Industry veterans are pointing to one city’s second land transfer tax as a major drag on the market, especially considering the CMHC’s increased insurance premiums, which took effect on June 1.
“A lot of people are hesitating to move or trade up or trade down because they don’t want to pay up on closing,” says Omer Quenneville, a Toronto-based mortgage broker with Centum Regal Financial Corp. “They’d rather stay put and renovate.”
Quenneville says Toronto’s municipal land transfer tax adds a $13,725 fee that homebuyers must add on closing, assuming a home purchase price of $900,000 – which is fairly common for a detached property in the country’s largest city.
“People spend years to accumulate equity, then they end up with a bill of $12-, $13-, or even $15,000,” he says. “If (clients) have enough equity (they can) incorporate it into their mortgage; otherwise they have to pay out of pocket.”
The CMHC announced in April its plans to distance itself from Canada’s real estate market by raising mortgage default insurance premiums for certain homebuyers – a move the Canadian Real Estate Association suggests could impact the market in the coming months.
“CMHC announced in April that effective June 1 it was hiking mortgage default insurance premiums for homebuyers with less than a 10 per cent down payment, so some buyers may have jumped off the fence and purchased in May to beat the increase,” said CREA president Pauline Aunger, pointing to the 3.1 per cent increase in national home sales in May.
“It’s one of the factors that could have affected sales last month.”

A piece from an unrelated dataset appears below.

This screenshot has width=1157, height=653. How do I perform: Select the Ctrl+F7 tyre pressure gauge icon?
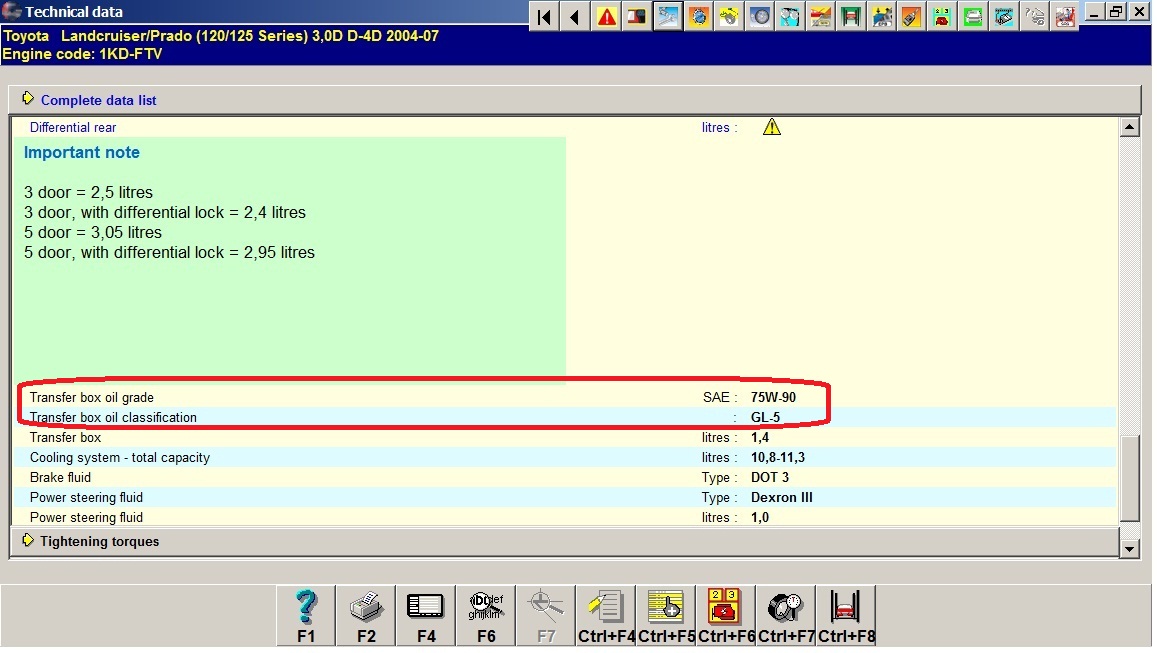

Second-time homebuyers, though, are most impacted by the double tax. Those clients who need to move out of the two-bedroom starter condo are finding themselves stuck, says Scott Nazareth, an agent with Mortgages.ca, or even priced out of the city altogether.

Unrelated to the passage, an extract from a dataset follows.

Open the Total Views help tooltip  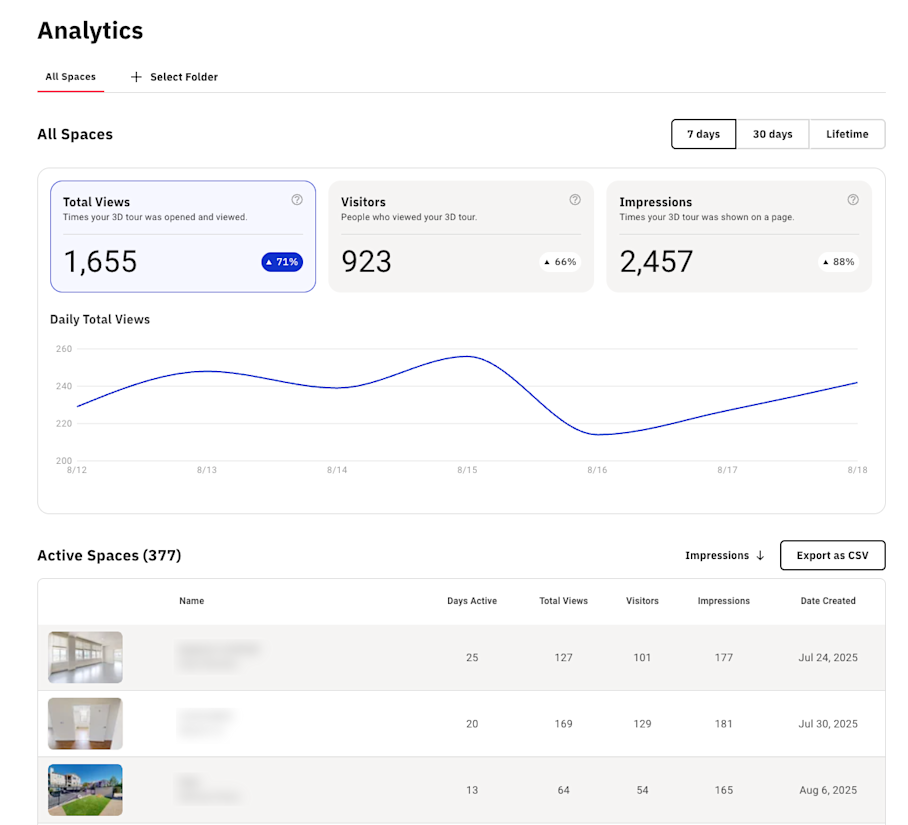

“The land transfer … adds a bit of hardship to families trying to purchase in Toronto,” he says. Especially for (second-time) homebuyers, they’ve never had to budget for it (as a result of the federal tax credit), but that’s the cost of living in one of the fastest growing cities in Canada.”

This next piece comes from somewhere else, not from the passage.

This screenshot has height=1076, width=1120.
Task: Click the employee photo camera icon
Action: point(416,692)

Nazareth says he suggests outlying areas to his clients who cannot afford a larger property in the city. Suburbs like Mississauga or Pickering are close and well-connected to the city, but don’t come with the municipal land transfer tax that often hinders a client’s ability to move into a larger home.
For his part, Quenneville suggests clients make the biggest jump up the property ladder that they can afford, so as to avoid paying more land transfer taxes than necessary.
“(Before the municipal land transfer tax), most people were trading up within three to five years, but people are delaying it because of the land transfer tax,” he says. “(I tell my clients,) buy what you think you’ll want in three to five years, not what you want today. The lack of trade up is what’s causing the lack of listings.”